JobsAustria Pipeline — Data Flow Diagram¶
🗄️ participants in the diagram are MySQL tables — they are the message bus. No stage talks directly to another.
Implementation Status¶
| Stage | Status | Description |
|---|---|---|
| 1 — Real-time scraping (every 30 min) | 🔴 Not built | Incremental scrape. Stops when cached URLs detected. Gives clients real-time edge. |
| 1b — Full refresh (every Monday) | 🟠 Needs improvements | Full scrape to detect stale/removed listings. Keeps DB clean. |
| 2 — Payload Sync | 🟠 In progress | Imports payload JSON into jobs, companies, locations. Syncs FKs. |
| 3 — Detail Enrichment | 🟠 In progress | Scrapes full AMS detail pages via Apify. Writes to jobs + descriptions. |
| 4 — Additional Info | 🔴 Not built | LinkedIn data, company firmographics, salary benchmarks. |
Data Flow Diagram¶
sequenceDiagram
autonumber
actor Airflow
participant AMS
participant Apify
participant SC as scrape_cache 🗄️
participant J as jobs 🗄️
participant PS as Payload Sync
participant DE as Detail Enrichment
participant AI as Additional Info
note over Airflow,SC: Stage 1 🔴 — Real-time scraping (every 30 min)

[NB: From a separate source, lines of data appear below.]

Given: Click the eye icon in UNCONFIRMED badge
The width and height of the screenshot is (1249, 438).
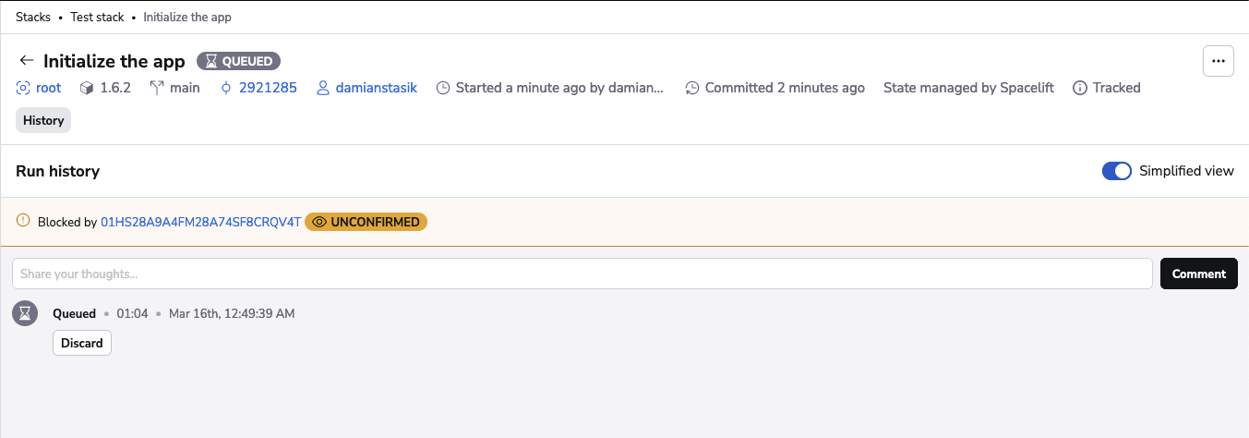Looking at the screenshot, I should (319, 222).
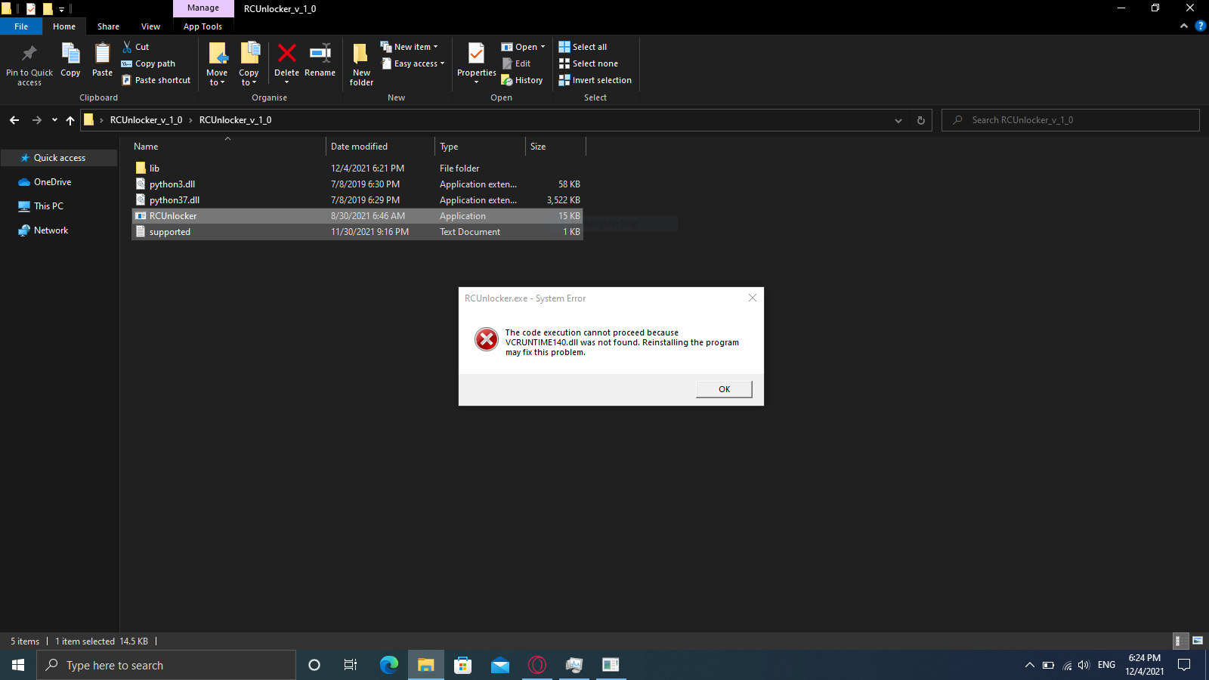Create a New folder from ribbon
The image size is (1209, 680).
coord(361,60)
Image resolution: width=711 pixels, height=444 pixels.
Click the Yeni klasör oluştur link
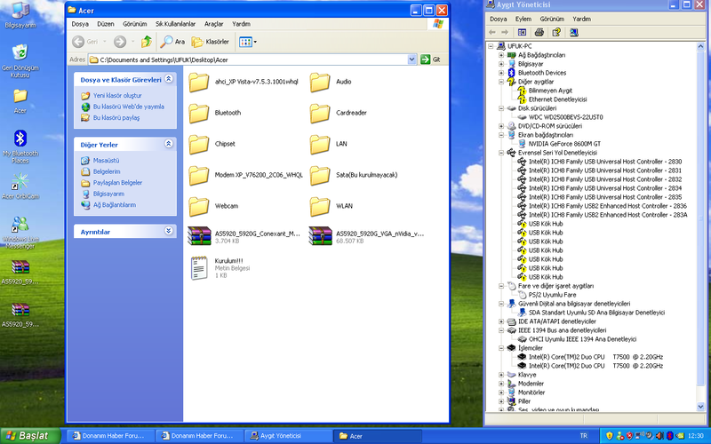(117, 95)
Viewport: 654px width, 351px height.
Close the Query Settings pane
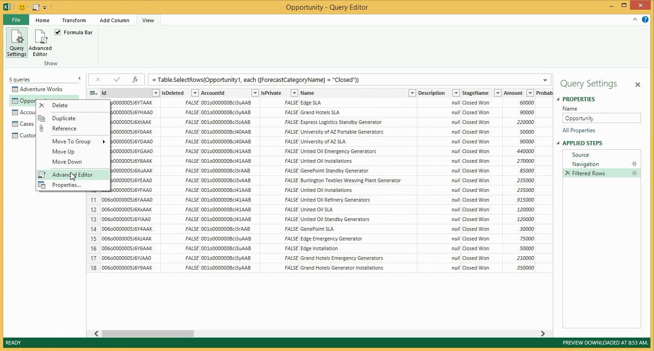pos(638,85)
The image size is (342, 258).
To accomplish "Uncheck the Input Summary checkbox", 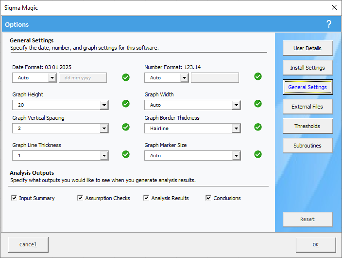I will pyautogui.click(x=14, y=198).
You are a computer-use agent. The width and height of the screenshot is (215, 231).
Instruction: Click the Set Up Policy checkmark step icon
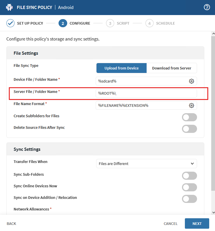pos(10,23)
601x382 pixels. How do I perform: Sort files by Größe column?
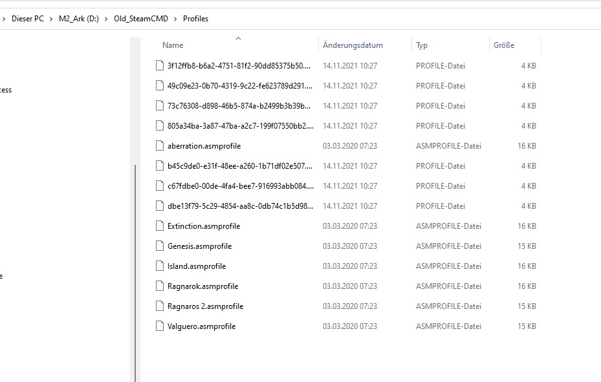pyautogui.click(x=504, y=45)
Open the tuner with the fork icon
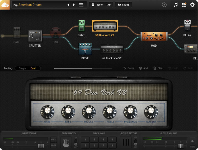The height and width of the screenshot is (150, 198). coord(176,5)

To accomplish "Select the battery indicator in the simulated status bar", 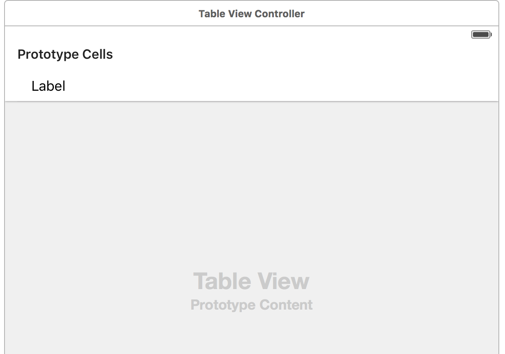I will click(480, 34).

Airflow->>Apify: Start actor — incremental mode
loop Each page of results
Apify->>AMS: Scrape page
AMS-->>Apify: Return listings
Apify-->>SC: INSERT IGNORE — url, url_hash, data_payload
SC-->>Apify: ⚠️ NOT BUILT — all URLs cached, abort
end
note over Airflow,SC: Stage 1b 🟠 — Full refresh (every Monday)

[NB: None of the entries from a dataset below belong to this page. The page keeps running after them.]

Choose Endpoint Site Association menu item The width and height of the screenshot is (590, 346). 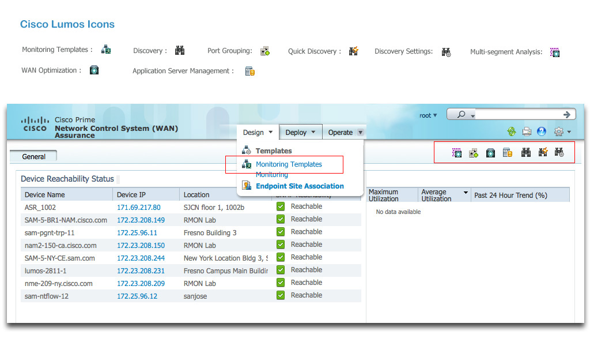pyautogui.click(x=299, y=186)
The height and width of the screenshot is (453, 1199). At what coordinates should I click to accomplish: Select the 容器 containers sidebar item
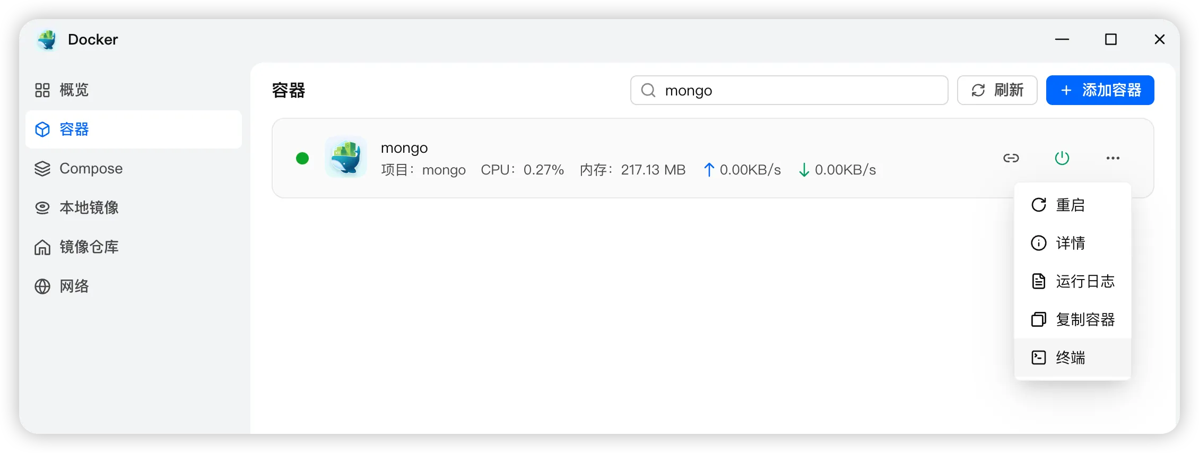point(134,129)
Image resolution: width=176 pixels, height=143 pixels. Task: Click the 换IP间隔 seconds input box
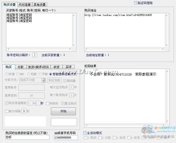(x=24, y=111)
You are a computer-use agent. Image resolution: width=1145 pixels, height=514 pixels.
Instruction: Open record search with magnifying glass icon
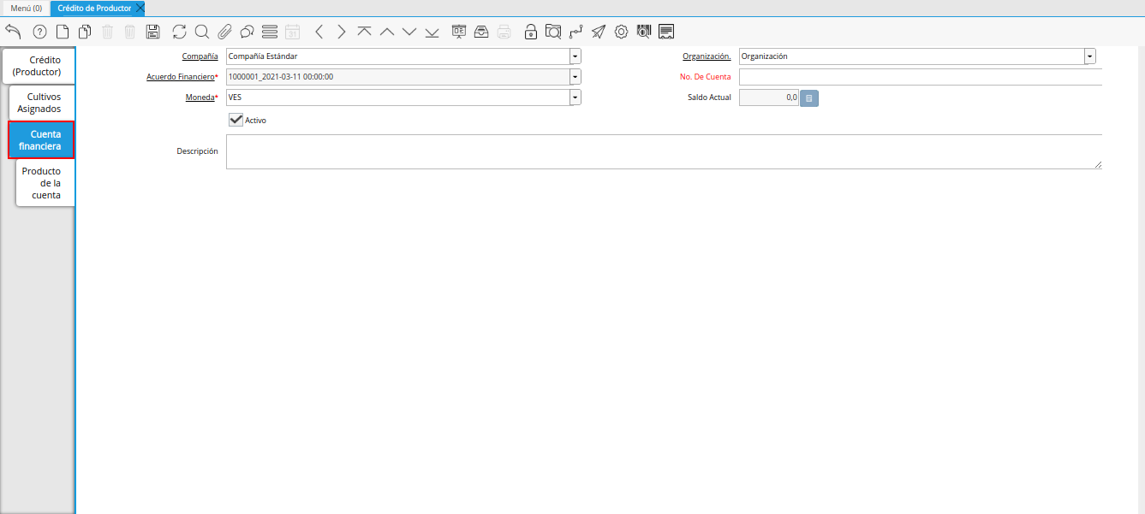[202, 32]
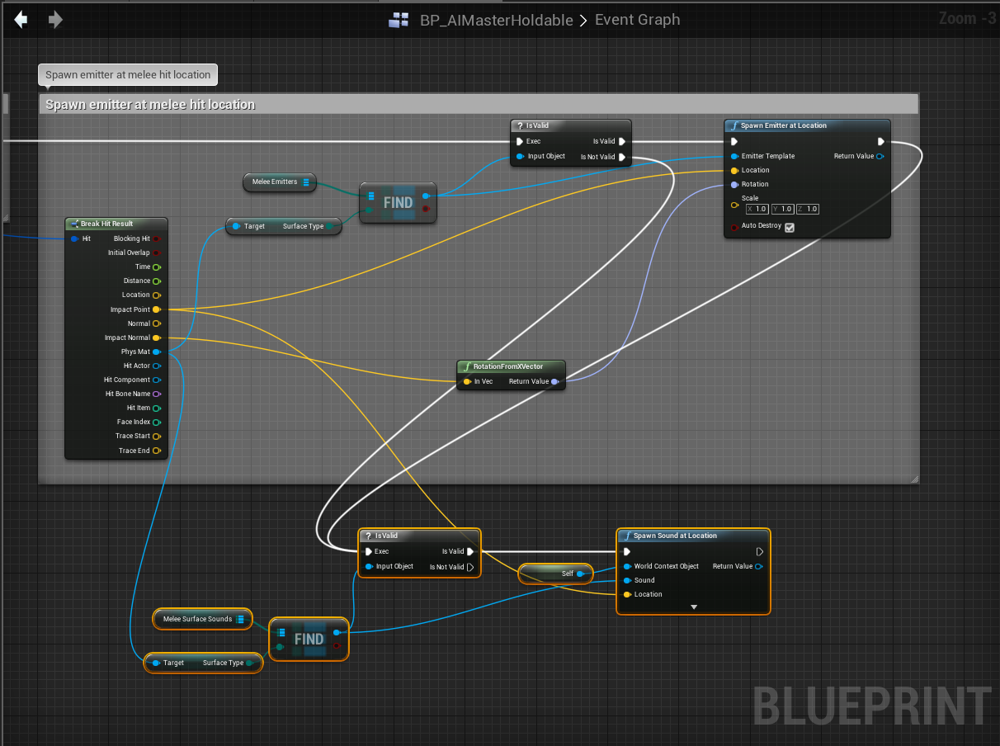Screen dimensions: 1000x746
Task: Select the lower FIND node
Action: (x=309, y=639)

Airflow->>Apify: Start actor — all filters mode
Apify->>AMS: Scrape everything
AMS-->>Apify: Return all listings
Apify-->>SC: INSERT IGNORE — duplicates skipped
note over PS,J: Stage 2 🟠 — Payload Sync
loop Poll every 30s until queue empty
PS->>SC: Fetch batch where fk_job_id IS NULL
SC-->>PS: Return rows + data_payload JSON
PS->>J: INSERT new jobs — url, url_hash, position
PS->>SC: UPDATE fk_job_id for matched rows
PS->>J: UPDATE company_id, location_id, publication_date, portal
end
note over DE,J: Stage 3 🟠 — Detail Enrichment
loop Poll until queue empty
DE->>J: Fetch URLs where order_number IS NULL
J-->>DE: Return pending URLs
DE->>Apify: Fire detail actor — batches of 100, max 3 concurrent
Apify->>AMS: Scrape full job detail pages
AMS-->>Apify: Return details
Apify-->>J: UPDATE order_number, education, salary, employment_relationship
Apify-->>J: INSERT into descriptions
end
note over AI,J: Stage 4 🔴 — Additional Info
loop Poll until queue empty
AI->>J: Fetch jobs missing LinkedIn or company details
J-->>AI: Return pending records
AI->>Apify: Fire LinkedIn / company info actors
Apify-->>J: UPDATE enriched fields
end
Key Design Decisions¶
⚠️ Stop signal — not yet built: Detecting mid-scrape that all URLs on a page are already cached and aborting the actor cleanly. Options: Python calls Apify API via webhook, or the actor checks the DB via an external input param.
MySQL as message bus: All stages are fully decoupled — each polls for its own trigger condition (a null column, a missing FK). Stages 2, 3, and 4 can all start as soon as the first rows land in scrape_cache.
Airflow role: Schedules when each stage starts. Does not manage communication between stages.
cache_key_sync.py — safe to delete: Logic fully covered by Stage 2.